→ DIRECTIONS: Reproduce the data word for word, keeping every line complete.

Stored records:
>>>
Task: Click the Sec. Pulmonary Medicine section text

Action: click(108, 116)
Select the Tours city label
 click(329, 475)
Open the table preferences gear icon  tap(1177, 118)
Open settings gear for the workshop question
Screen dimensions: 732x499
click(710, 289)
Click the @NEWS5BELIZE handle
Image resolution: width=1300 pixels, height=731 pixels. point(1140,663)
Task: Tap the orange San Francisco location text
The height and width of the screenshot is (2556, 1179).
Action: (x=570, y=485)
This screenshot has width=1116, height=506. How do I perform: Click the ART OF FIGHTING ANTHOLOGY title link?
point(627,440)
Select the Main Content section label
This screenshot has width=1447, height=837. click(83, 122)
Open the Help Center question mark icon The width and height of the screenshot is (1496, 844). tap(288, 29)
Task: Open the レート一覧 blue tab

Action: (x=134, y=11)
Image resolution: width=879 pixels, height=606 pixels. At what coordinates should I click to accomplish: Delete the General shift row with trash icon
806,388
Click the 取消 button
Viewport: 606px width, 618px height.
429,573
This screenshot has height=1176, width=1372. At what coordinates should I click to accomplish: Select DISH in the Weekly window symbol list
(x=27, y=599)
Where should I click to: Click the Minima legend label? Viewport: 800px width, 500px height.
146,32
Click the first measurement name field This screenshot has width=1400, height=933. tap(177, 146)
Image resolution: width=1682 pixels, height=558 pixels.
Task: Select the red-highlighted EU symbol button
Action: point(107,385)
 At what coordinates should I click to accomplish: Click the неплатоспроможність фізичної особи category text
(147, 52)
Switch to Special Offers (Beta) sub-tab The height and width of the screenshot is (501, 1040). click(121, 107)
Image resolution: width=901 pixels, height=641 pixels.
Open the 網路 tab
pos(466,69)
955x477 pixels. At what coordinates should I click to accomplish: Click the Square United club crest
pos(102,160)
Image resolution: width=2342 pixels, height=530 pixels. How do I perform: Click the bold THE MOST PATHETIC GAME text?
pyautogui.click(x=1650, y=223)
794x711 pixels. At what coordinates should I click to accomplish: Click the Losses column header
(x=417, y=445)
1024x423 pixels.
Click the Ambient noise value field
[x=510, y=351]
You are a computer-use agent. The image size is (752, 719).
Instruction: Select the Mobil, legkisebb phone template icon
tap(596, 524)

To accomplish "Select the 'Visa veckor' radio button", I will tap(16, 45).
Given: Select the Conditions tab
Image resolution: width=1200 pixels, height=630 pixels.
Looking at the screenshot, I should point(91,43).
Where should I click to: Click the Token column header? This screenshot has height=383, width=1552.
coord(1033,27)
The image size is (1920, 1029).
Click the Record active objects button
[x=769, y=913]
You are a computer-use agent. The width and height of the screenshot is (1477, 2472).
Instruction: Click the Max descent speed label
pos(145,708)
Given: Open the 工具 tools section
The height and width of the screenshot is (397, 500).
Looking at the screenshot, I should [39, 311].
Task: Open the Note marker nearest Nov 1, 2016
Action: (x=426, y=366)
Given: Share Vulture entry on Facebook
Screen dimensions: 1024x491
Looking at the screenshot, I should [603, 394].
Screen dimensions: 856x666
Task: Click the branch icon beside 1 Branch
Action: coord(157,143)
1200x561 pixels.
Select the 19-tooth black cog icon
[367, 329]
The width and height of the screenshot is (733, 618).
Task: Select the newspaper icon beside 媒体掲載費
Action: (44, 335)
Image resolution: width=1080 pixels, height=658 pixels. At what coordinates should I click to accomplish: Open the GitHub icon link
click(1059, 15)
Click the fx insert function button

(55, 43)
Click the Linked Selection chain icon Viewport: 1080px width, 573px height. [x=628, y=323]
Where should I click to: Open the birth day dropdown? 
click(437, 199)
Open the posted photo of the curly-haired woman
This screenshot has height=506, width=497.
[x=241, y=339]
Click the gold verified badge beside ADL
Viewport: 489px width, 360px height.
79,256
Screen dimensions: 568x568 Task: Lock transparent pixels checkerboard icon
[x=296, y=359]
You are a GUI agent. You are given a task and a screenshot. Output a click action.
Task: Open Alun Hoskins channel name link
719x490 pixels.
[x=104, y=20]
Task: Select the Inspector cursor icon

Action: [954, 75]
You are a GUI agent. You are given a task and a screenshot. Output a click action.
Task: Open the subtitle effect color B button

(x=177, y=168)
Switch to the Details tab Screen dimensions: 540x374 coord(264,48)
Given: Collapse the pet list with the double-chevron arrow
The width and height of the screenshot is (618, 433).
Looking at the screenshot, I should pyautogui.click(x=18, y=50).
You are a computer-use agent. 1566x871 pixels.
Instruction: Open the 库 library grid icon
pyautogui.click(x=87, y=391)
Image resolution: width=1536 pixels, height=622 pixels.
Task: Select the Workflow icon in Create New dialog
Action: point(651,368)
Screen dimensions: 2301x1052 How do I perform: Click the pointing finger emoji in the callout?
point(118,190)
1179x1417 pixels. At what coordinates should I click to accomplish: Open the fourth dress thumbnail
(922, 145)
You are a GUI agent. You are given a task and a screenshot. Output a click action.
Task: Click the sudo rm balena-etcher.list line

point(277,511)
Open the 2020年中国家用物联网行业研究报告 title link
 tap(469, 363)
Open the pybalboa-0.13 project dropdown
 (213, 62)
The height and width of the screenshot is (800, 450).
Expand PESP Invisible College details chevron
<<<
→ EXERCISE SOLUTION:
Task: Click the Sec. Pulmonary Medicine section text

Action: click(108, 116)
Select the Tours city label
 click(329, 475)
Open the table preferences gear icon  tap(1177, 118)
Open settings gear for the workshop question
Screen dimensions: 732x499
click(710, 289)
Click the @NEWS5BELIZE handle
Image resolution: width=1300 pixels, height=731 pixels. point(1140,663)
Task: Tap the orange San Francisco location text
The height and width of the screenshot is (2556, 1179).
Action: (x=570, y=485)
This screenshot has width=1116, height=506. How do I perform: Click the ART OF FIGHTING ANTHOLOGY title link?
point(627,440)
Select the Main Content section label
This screenshot has width=1447, height=837. click(83, 122)
Open the Help Center question mark icon The width and height of the screenshot is (1496, 844). tap(288, 29)
Task: Open the レート一覧 blue tab

Action: (x=134, y=11)
Image resolution: width=879 pixels, height=606 pixels. At what coordinates should I click to accomplish: Delete the General shift row with trash icon
806,388
Click the 取消 button
Viewport: 606px width, 618px height.
429,573
This screenshot has height=1176, width=1372. At what coordinates should I click to accomplish: Select DISH in the Weekly window symbol list
(x=27, y=599)
Where should I click to: Click the Minima legend label? Viewport: 800px width, 500px height.
146,32
Click the first measurement name field This screenshot has width=1400, height=933. tap(177, 146)
Image resolution: width=1682 pixels, height=558 pixels.
Task: Select the red-highlighted EU symbol button
Action: point(107,385)
 At what coordinates should I click to accomplish: Click the неплатоспроможність фізичної особи category text
(147, 52)
Switch to Special Offers (Beta) sub-tab The height and width of the screenshot is (501, 1040). click(121, 107)
Image resolution: width=901 pixels, height=641 pixels.
Open the 網路 tab
pos(466,69)
955x477 pixels. At what coordinates should I click to accomplish: Click the Square United club crest
pos(102,160)
Image resolution: width=2342 pixels, height=530 pixels. How do I perform: Click the bold THE MOST PATHETIC GAME text?
pyautogui.click(x=1650, y=223)
794x711 pixels. At what coordinates should I click to accomplish: Click the Losses column header
(x=417, y=445)
1024x423 pixels.
Click the Ambient noise value field
[x=510, y=351]
You are a computer-use agent. The image size is (752, 719).
Instruction: Select the Mobil, legkisebb phone template icon
tap(596, 524)

To accomplish "Select the 'Visa veckor' radio button", I will tap(16, 45).
Given: Select the Conditions tab
Image resolution: width=1200 pixels, height=630 pixels.
Looking at the screenshot, I should point(91,43).
Where should I click to: Click the Token column header? This screenshot has height=383, width=1552.
coord(1033,27)
The image size is (1920, 1029).
Click the Record active objects button
[x=769, y=913]
You are a computer-use agent. The width and height of the screenshot is (1477, 2472).
Instruction: Click the Max descent speed label
pos(145,708)
Given: Open the 工具 tools section
The height and width of the screenshot is (397, 500).
Looking at the screenshot, I should [39, 311].
Task: Open the Note marker nearest Nov 1, 2016
Action: (x=426, y=366)
Given: Share Vulture entry on Facebook
Screen dimensions: 1024x491
Looking at the screenshot, I should [603, 394].
Screen dimensions: 856x666
Task: Click the branch icon beside 1 Branch
Action: coord(157,143)
1200x561 pixels.
Select the 19-tooth black cog icon
[367, 329]
The width and height of the screenshot is (733, 618).
Task: Select the newspaper icon beside 媒体掲載費
Action: (44, 335)
Image resolution: width=1080 pixels, height=658 pixels. At what coordinates should I click to accomplish: Open the GitHub icon link
click(1059, 15)
Click the fx insert function button

(55, 43)
Click the Linked Selection chain icon Viewport: 1080px width, 573px height. [x=628, y=323]
Where should I click to: Open the birth day dropdown? 
click(437, 199)
Open the posted photo of the curly-haired woman
This screenshot has height=506, width=497.
[x=241, y=339]
Click the gold verified badge beside ADL
Viewport: 489px width, 360px height.
79,256
Screen dimensions: 568x568 Task: Lock transparent pixels checkerboard icon
[x=296, y=359]
You are a GUI agent. You are given a task and a screenshot. Output a click action.
Task: Open Alun Hoskins channel name link
719x490 pixels.
[x=104, y=20]
Task: Select the Inspector cursor icon

Action: [954, 75]
You are a GUI agent. You are given a task and a screenshot. Output a click action.
Task: Open the subtitle effect color B button

(x=177, y=168)
Switch to the Details tab Screen dimensions: 540x374 coord(264,48)
Given: Collapse the pet list with the double-chevron arrow
The width and height of the screenshot is (618, 433).
Looking at the screenshot, I should pyautogui.click(x=18, y=50).
You are a computer-use agent. 1566x871 pixels.
Instruction: Open the 库 library grid icon
pyautogui.click(x=87, y=391)
Image resolution: width=1536 pixels, height=622 pixels.
Task: Select the Workflow icon in Create New dialog
Action: point(651,368)
Screen dimensions: 2301x1052 How do I perform: Click the pointing finger emoji in the callout?
point(118,190)
1179x1417 pixels. At what coordinates should I click to accomplish: Open the fourth dress thumbnail
(922, 145)
You are a GUI agent. You are given a task and a screenshot. Output a click action.
Task: Click the sudo rm balena-etcher.list line

point(277,511)
Open the 2020年中国家用物联网行业研究报告 title link
 tap(469, 363)
Open the pybalboa-0.13 project dropdown
 (213, 62)
The height and width of the screenshot is (800, 450).
Expand PESP Invisible College details chevron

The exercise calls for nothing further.